We study what it means for interactive systems to not leak information about confidential behavior into observable behavior in a nondeterministic setting. We focus on two properties: progress-sensitive noninterference (PSNI), requiring that observable behavior is invariant to confidential input, and progress-insensitive noninterference (PINI), permitting confidential input to impede the ability of a system to make progress on its observable output. The latter is a popular target of information-flow security enforcement mechanisms, e.g. JSFlow, Paragon, LIO and Jif. We formalize PINI and PSNI extensionally, based on the view the attacker has on the interaction. To identify the essense of interactive systems security, we explore classes of attacks PSNI and PINI must guarantee protection against, and find previous work ignores classes of attacks powered by varied presence of input -- a high-bandwidth channel in the concurrent setting. This is due to limitations in the model used for system environments.
To address this, we devise a new, preservation-based, formalization of noninterference. Since preservation-based noninterference guarantees secure systems interact securely, it is compositional; we prove this for a core of combinators, and derive from it a rich language of security-preserving combinators. While both PSNI and PINI are preserved under arbitrary wirings, the latter is not preserved fairly; it relies fundamentally on lack of scheduling fairness to guarantee security of interactions, and is therefore unfit autonomous interactive systems security.

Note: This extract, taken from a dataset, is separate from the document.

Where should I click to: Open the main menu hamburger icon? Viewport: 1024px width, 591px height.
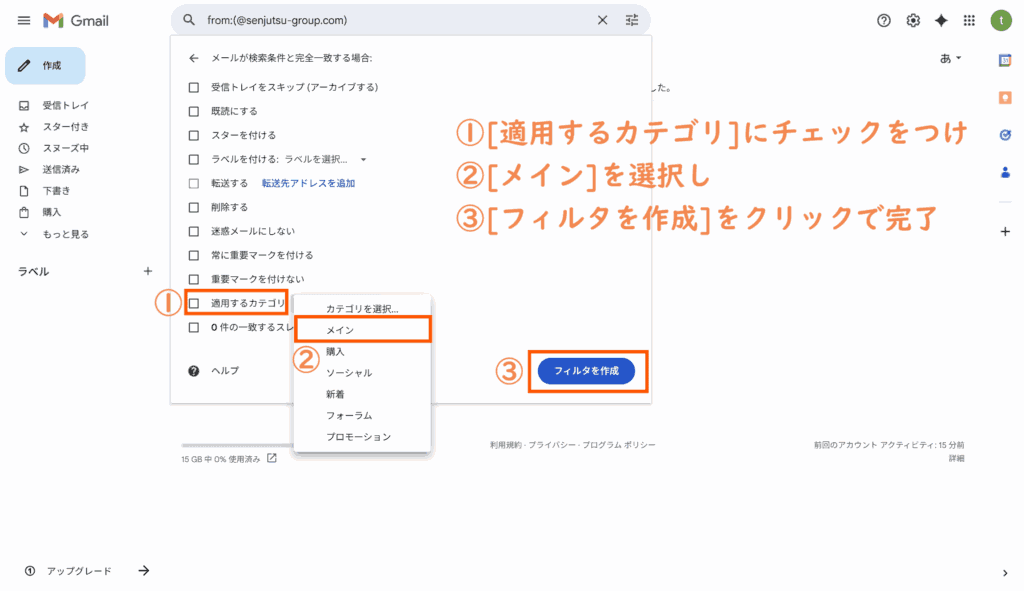24,21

To facilitate building secure systems in parts, we advance secure multi-execution (SME): a combinator which repairs insecurities. SME thus makes any interactive system, secure or not, readily pluggable into a secure composed system. We prove soundness for all fair schedulers, and redesign SME to enforce PSNI, obtaining a more semantics-preserving combinator. We give a language-independent model for information release in SME. For scenarios where semantics must be preserved, we present type-based enforcements of PSNI and PINI. The type systems guarantee absence of leaks through challenging constructs e.g. dynamic event handlers and lazy class initialization. Lastly, we give a combinator which places a logarithmic bound on leaks through progress. Together with the type-based enforcement of PINI, we get a permissive hybrid enforcement of a stronger property.